→ **WHAT NEEDS TO BE DONE**
Copy out the content pipeline description word for word, everything from "Feedback loop: The" down to "the generation prompt.".

→ **TEXT SHOWN**
************

A Burr state machine orchestrates the full content lifecycle — from source fetching to publication — with a human-in-the-loop review step that halts execution until an admin approves.

flowchart TB
    subgraph Sources["Content Sources"]
        RSS["📡 RSS Feeds<br/><i>health-tracked,<br/>auto-disable on failure</i>"]
        Brave["🔍 Brave Search<br/><i>freshness-filtered</i>"]
        Sonar["🌐 Perplexity Sonar<br/><i>synthesized summaries</i>"]
    end

    Sources --> Fetch["fetch_sources"]
    Fetch --> Split["split_and_enrich_topics<br/><i>LLM splits multi-topic summaries</i>"]
    Split --> Dedup["Semantic Dedup<br/><i>pgvector cosine similarity</i><br/><i>threshold: 0.85</i>"]
    Dedup --> Screen["screen_content<br/><i>LLM relevance scoring 0–10</i><br/><i>batched JSON</i>"]
    Screen --> Feedback["Load Admin Feedback<br/><i>last 20 approve/reject<br/>summarized as preferences</i>"]
    Feedback --> Generate["generate_post<br/><i>LLM + image search</i><br/><i>900 char limit</i>"]
    Generate --> Review["send_for_review<br/><i>→ Review Group</i>"]
    Review --> HITL{"⏸️ HITL Halt"}
    HITL -->|"✅ Approve"| Publish["publish_post<br/><i>→ Channel</i>"]
    HITL -->|"✏️ Edit"| Agent["Review Agent<br/><i>multi-turn conversation</i>"]
    Agent --> HITL
    HITL -->|"❌ Reject"| Reject["handle_rejection<br/><i>feedback stored</i>"]
    HITL -->|"🔄 Regenerate"| Generate
    HITL -->|"📅 Schedule"| Schedule["Telethon scheduled message"]

    style HITL fill:#ffd700,stroke:#333,color:#000
Loading

Feedback loop: The pipeline learns from admin decisions. Before generating each post, it summarizes the last 20 approve/reject decisions into preference bullets and injects them into the generation prompt.

Source discovery: Periodically, Perplexity Sonar discovers new RSS feeds for each channel's topic. Each discovered URL is validated by actually fetching it and passes SSRF checks before being stored.

************

→ **RECORDS SHOWN**
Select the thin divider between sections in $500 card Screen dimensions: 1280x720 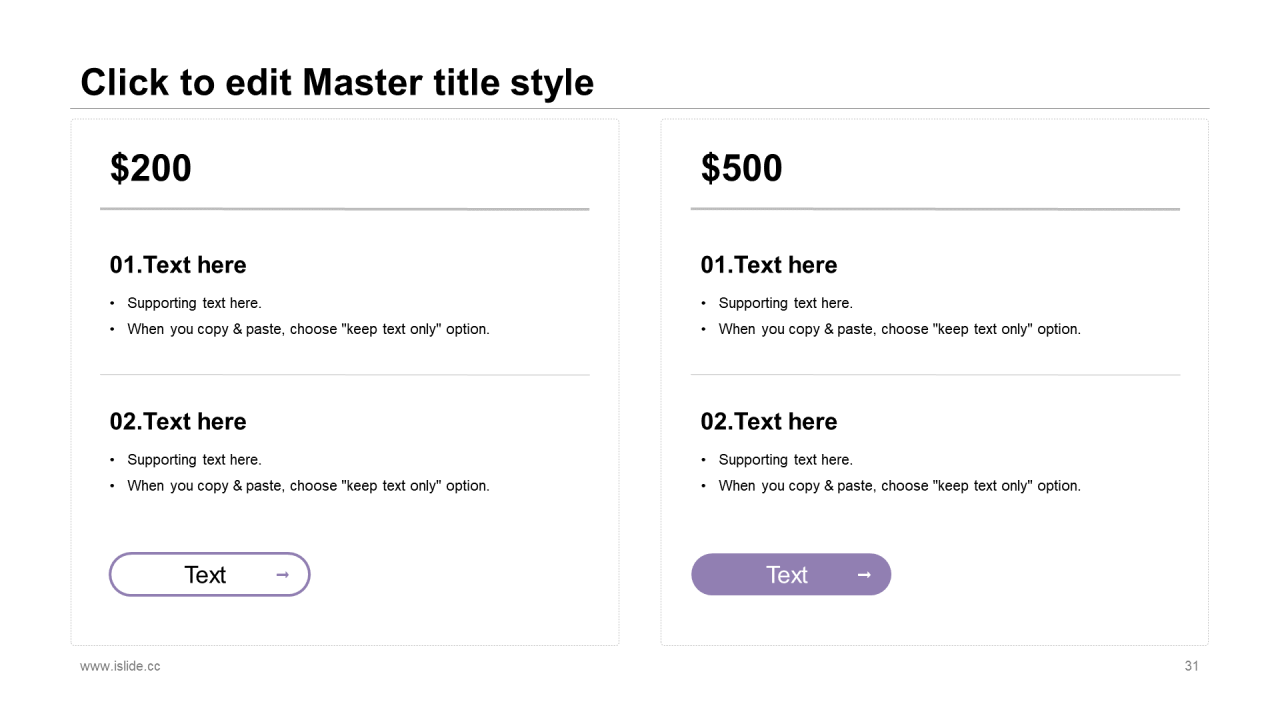(935, 375)
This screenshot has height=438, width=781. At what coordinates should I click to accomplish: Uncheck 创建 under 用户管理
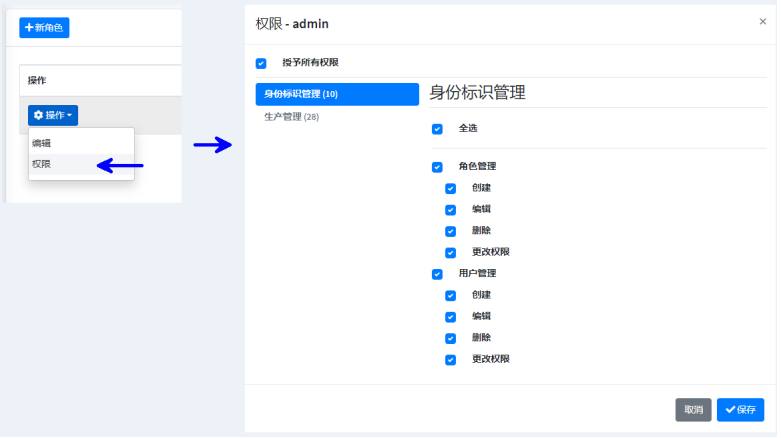point(451,296)
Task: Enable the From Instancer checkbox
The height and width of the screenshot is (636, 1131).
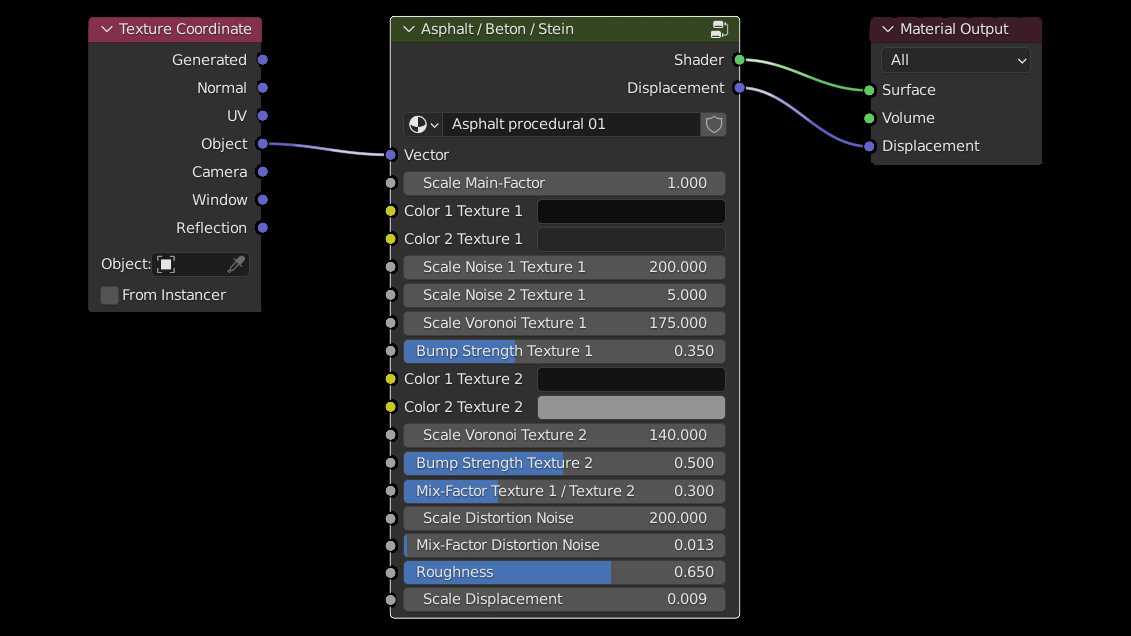Action: (x=110, y=295)
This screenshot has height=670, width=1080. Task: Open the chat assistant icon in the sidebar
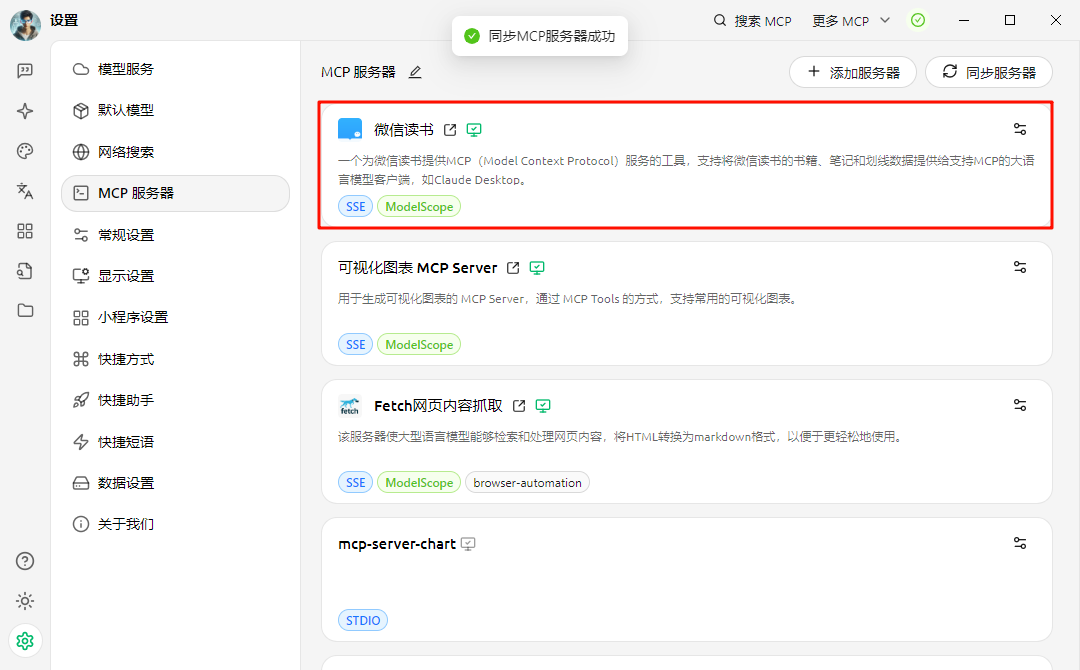(24, 70)
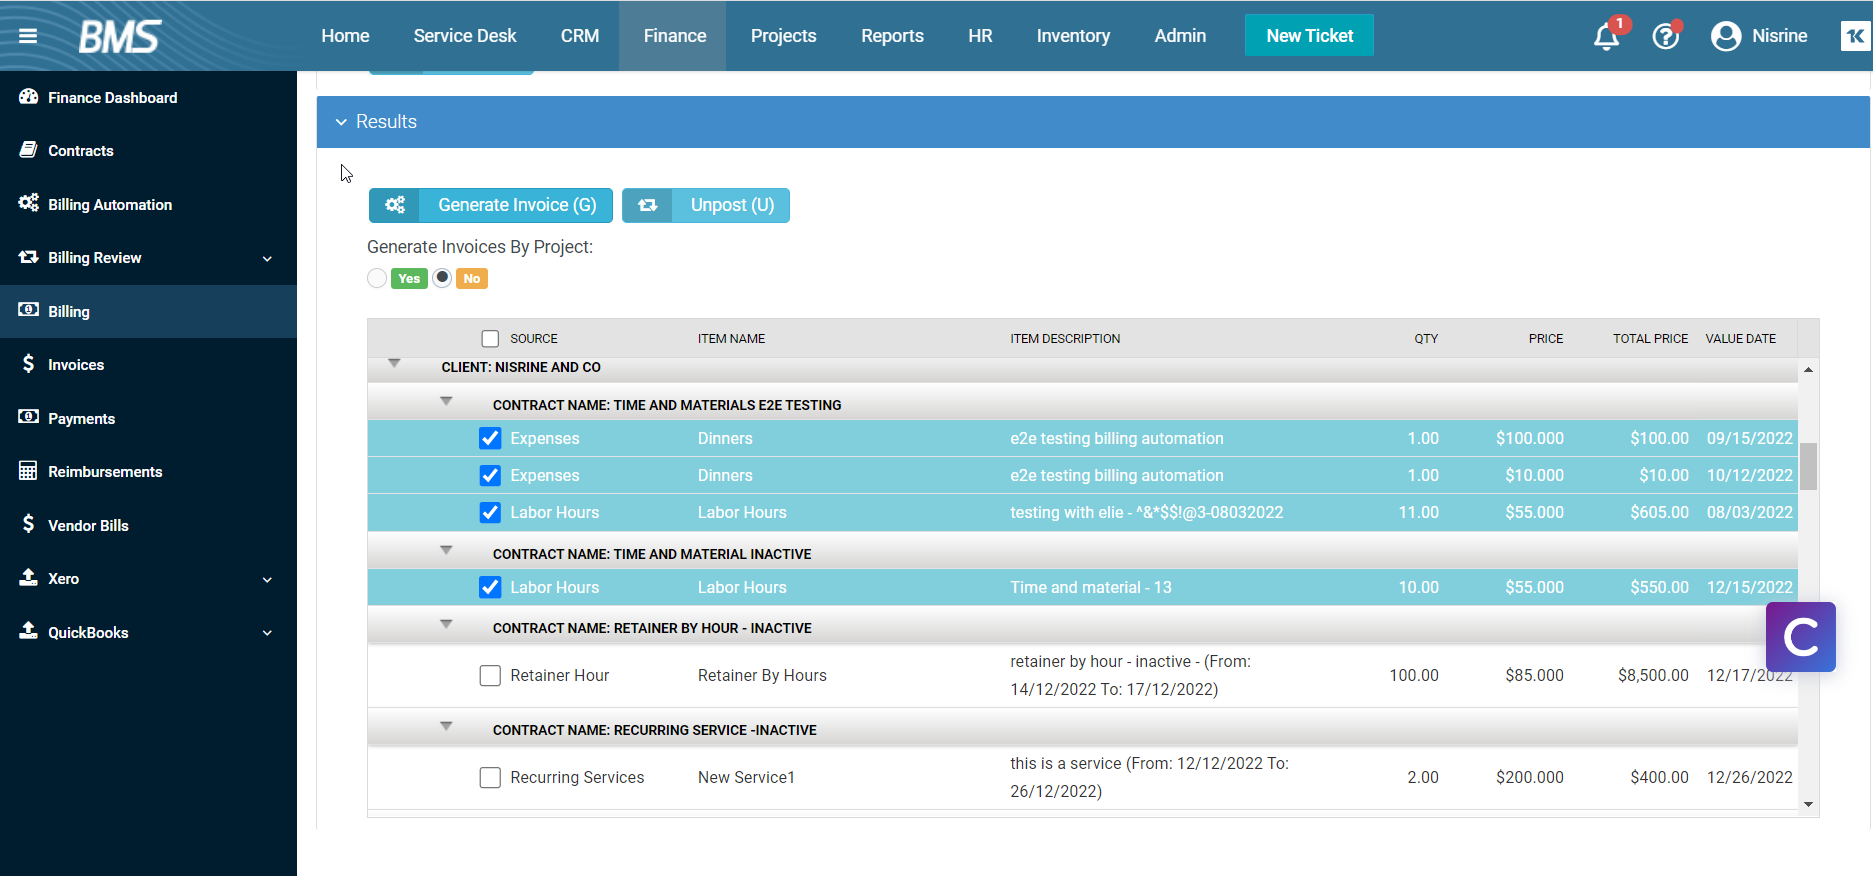Click the results grid vertical scrollbar thumb
This screenshot has width=1873, height=876.
coord(1808,467)
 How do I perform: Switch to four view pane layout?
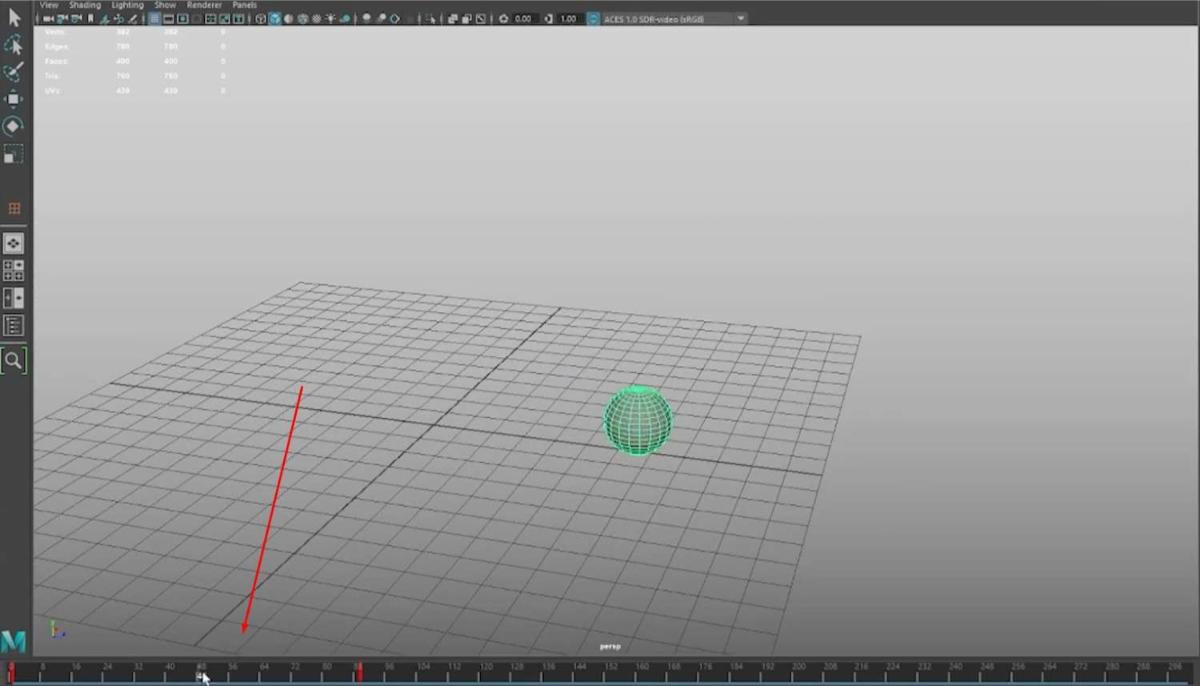(14, 271)
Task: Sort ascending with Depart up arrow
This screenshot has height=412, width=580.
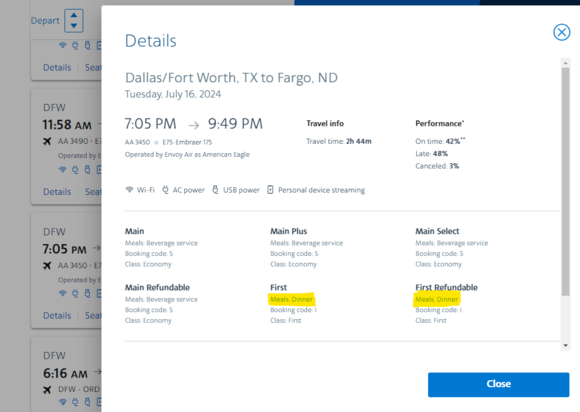Action: pos(74,15)

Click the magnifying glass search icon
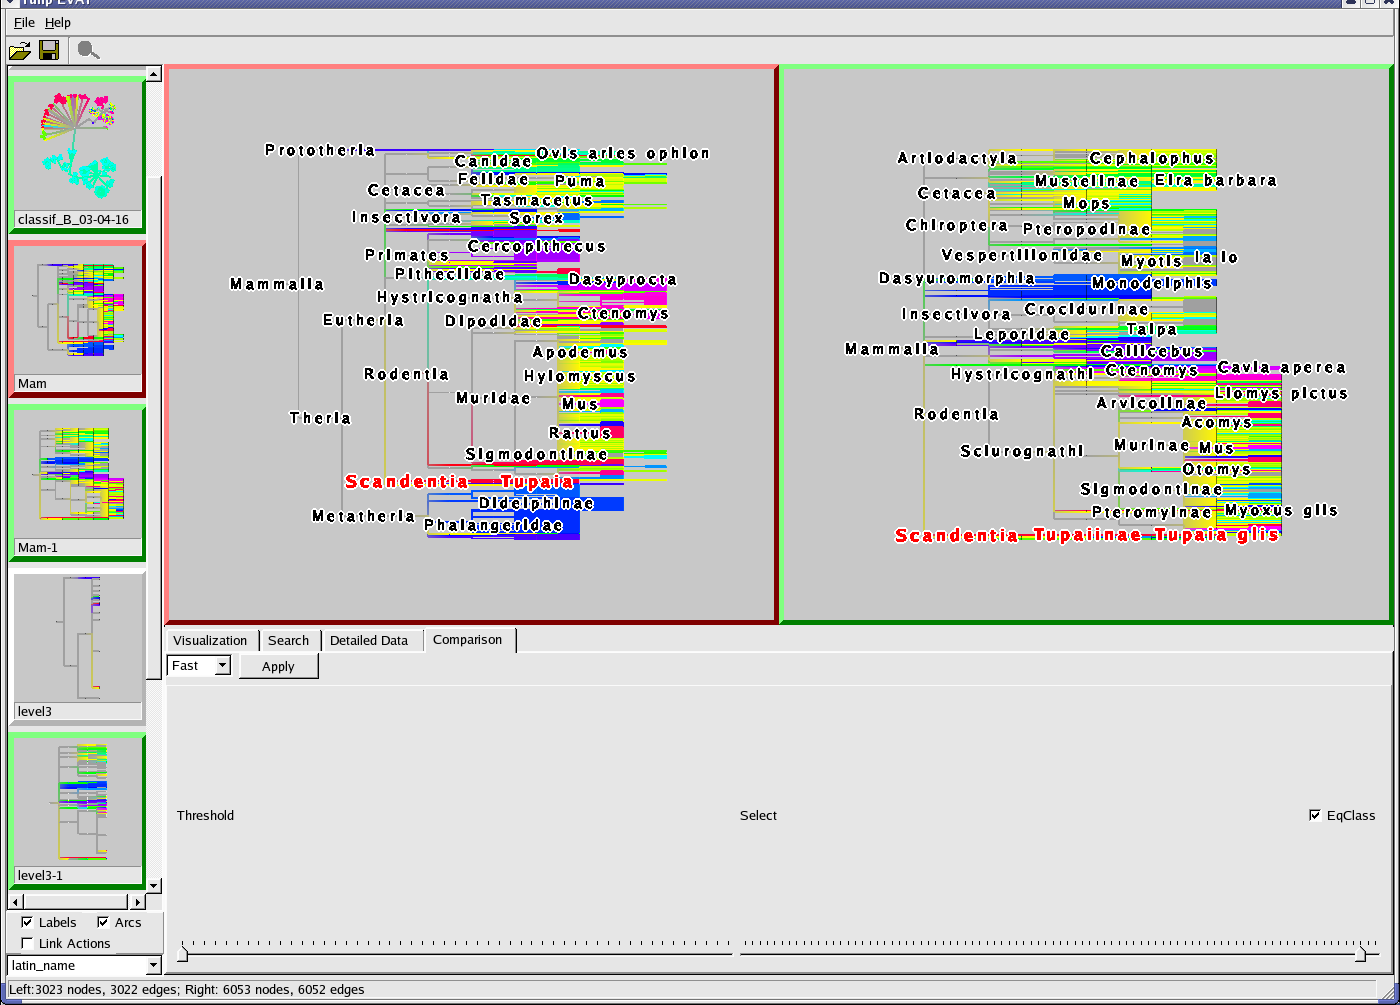[88, 50]
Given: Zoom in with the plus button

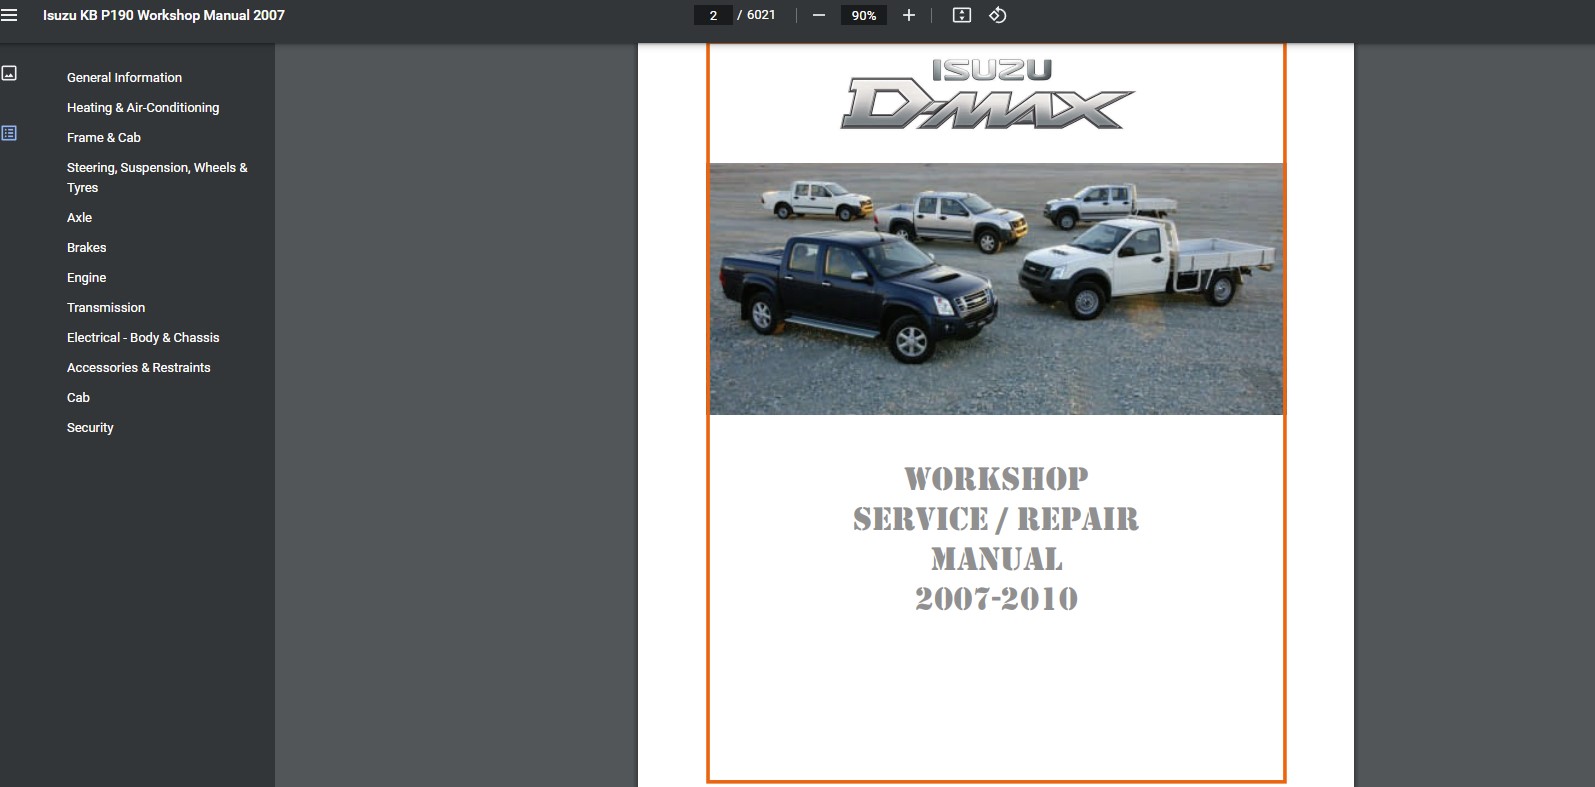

************

→ **WRITTEN RESPONSE**
Feedback loop: The pipeline learns from admin decisions. Before generating each post, it summarizes the last 20 approve/reject decisions into preference bullets and injects them into the generation prompt.